Using the records below, find every line that includes "radio" and copy it.

→ Material for this task
-- Opening Marker --

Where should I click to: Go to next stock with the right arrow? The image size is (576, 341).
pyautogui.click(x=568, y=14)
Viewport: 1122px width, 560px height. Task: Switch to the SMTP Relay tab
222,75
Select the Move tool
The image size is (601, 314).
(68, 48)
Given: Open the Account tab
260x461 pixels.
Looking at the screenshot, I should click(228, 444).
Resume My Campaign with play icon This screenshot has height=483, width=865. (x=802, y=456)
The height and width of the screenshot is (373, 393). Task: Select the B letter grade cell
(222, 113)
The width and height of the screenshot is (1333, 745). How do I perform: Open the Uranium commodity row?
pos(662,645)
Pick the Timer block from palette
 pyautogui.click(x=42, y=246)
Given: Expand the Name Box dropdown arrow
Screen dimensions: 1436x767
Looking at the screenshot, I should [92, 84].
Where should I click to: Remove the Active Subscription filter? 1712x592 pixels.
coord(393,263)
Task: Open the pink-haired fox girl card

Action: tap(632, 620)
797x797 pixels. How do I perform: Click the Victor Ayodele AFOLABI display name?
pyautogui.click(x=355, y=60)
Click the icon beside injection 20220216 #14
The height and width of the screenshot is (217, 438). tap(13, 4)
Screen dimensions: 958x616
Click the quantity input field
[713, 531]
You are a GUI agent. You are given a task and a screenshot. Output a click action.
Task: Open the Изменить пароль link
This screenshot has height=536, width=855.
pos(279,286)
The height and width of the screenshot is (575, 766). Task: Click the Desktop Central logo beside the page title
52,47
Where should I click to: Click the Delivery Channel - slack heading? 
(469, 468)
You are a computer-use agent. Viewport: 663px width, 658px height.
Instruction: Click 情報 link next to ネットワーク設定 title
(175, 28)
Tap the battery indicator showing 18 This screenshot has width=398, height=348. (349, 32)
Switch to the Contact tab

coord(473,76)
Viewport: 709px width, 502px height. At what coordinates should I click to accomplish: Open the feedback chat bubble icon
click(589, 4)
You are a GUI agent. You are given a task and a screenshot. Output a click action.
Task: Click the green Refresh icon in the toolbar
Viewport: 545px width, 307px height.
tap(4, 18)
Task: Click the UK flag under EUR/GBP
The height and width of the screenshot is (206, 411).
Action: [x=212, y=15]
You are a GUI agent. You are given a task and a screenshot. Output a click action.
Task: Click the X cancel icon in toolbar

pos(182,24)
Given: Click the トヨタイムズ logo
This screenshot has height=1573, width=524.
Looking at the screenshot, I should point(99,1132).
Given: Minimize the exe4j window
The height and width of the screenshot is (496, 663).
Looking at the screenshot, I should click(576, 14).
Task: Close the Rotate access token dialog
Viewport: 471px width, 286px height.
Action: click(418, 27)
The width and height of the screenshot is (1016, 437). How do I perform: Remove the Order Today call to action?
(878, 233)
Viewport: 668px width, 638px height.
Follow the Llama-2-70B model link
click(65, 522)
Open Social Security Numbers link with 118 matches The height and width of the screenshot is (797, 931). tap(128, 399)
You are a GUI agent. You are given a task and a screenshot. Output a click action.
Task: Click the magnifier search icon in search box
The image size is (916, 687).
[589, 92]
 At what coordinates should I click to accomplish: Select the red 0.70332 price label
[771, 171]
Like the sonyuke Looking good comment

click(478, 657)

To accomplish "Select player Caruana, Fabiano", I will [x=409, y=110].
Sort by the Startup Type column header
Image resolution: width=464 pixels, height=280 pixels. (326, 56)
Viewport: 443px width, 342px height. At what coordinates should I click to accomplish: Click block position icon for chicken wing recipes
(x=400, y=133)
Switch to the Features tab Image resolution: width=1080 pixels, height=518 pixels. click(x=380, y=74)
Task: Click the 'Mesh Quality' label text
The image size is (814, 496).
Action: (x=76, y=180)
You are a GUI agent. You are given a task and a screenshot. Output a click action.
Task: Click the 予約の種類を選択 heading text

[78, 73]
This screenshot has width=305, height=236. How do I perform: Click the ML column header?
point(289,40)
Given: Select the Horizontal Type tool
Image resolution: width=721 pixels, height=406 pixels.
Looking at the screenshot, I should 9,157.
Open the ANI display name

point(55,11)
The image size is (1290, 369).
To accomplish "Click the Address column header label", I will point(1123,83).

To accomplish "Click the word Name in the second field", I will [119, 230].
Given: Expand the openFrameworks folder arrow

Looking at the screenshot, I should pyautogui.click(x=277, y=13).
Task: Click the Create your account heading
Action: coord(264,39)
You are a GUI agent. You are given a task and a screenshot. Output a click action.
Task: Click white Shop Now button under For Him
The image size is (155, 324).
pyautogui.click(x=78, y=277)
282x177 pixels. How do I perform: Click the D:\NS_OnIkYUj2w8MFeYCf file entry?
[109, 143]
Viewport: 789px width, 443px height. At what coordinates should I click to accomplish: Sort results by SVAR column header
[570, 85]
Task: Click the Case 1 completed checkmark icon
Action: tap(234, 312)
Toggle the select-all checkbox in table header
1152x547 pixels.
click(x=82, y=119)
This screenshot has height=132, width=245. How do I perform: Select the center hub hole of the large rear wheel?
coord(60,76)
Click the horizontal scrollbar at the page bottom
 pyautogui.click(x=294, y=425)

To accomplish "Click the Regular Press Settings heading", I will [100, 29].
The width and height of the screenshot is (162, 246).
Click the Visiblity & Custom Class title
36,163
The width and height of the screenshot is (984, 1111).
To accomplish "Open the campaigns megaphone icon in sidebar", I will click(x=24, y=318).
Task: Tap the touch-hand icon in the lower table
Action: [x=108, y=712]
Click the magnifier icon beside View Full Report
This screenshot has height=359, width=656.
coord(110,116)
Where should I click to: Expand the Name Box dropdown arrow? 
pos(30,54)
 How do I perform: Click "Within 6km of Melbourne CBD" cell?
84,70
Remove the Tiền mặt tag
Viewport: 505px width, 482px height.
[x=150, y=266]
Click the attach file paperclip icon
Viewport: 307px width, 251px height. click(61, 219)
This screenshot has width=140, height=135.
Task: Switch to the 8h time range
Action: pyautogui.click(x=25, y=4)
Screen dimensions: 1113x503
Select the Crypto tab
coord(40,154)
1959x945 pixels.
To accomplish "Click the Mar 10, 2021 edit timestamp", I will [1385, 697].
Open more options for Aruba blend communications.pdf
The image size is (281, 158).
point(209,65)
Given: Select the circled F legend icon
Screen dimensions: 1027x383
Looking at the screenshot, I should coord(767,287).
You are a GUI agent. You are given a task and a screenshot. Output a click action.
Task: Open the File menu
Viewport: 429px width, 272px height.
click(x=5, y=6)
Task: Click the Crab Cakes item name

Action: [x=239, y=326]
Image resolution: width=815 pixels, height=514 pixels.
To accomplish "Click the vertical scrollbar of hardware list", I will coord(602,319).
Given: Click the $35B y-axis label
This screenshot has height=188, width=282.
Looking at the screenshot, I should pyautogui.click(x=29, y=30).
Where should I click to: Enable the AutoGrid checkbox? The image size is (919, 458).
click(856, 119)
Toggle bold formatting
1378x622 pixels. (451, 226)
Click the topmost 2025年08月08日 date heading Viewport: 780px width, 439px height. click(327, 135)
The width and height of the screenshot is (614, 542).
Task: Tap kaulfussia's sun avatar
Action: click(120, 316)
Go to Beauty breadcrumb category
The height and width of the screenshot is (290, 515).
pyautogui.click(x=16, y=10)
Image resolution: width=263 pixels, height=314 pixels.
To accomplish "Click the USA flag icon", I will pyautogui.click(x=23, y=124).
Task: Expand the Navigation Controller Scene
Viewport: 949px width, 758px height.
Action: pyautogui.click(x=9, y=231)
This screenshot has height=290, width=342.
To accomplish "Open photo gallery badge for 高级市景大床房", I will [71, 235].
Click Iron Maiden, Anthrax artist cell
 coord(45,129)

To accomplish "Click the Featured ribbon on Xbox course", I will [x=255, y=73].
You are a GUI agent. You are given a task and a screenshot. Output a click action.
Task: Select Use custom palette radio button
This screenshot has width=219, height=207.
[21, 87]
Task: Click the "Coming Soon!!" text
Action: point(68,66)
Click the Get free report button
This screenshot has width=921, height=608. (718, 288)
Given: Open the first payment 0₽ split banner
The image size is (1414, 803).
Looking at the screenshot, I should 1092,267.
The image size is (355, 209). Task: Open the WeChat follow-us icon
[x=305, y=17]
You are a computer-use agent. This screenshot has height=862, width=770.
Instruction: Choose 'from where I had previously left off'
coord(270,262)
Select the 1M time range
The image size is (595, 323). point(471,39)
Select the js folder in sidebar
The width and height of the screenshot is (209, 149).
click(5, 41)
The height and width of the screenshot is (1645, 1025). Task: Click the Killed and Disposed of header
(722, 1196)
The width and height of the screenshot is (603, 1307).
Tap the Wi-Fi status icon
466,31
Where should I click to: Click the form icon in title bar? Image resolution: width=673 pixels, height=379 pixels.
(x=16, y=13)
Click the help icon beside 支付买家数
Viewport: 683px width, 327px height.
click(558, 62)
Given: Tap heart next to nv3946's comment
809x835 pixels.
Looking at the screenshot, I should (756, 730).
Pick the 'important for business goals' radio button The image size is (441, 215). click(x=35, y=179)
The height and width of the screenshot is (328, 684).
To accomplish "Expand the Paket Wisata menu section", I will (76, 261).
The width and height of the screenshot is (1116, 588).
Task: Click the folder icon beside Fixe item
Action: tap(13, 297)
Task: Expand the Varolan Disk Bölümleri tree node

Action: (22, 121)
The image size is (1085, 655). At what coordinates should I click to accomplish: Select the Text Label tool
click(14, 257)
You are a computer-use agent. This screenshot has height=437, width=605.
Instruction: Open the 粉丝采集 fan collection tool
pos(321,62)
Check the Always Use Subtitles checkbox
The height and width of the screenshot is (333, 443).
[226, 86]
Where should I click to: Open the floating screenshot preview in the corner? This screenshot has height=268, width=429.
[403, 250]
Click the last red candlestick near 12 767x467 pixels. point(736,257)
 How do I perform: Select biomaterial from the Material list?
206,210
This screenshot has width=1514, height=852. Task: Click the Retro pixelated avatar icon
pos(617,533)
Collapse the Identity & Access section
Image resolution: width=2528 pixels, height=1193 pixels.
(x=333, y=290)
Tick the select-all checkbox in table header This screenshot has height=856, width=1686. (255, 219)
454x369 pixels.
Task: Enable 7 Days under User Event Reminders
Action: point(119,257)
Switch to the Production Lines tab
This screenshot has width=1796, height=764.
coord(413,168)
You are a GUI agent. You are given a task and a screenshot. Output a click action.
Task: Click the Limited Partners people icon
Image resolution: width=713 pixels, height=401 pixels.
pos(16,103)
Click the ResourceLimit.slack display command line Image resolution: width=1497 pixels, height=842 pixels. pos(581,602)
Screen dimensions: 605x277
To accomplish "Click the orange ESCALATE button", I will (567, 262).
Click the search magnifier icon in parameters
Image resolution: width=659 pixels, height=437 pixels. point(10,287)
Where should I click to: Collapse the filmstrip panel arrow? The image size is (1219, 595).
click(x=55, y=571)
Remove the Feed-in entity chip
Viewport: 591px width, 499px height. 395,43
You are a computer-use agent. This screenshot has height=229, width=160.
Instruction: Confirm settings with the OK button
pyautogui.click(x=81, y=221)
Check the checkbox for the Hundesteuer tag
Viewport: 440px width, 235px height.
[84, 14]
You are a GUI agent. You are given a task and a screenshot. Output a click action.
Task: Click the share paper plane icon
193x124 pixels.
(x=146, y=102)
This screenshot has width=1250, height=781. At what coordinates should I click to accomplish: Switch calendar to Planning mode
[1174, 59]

-- Closing Marker --

→ Output of the exercise
Task: Select Use custom palette radio button
Pick the 'important for business goals' radio button The image size is (441, 215). click(x=35, y=179)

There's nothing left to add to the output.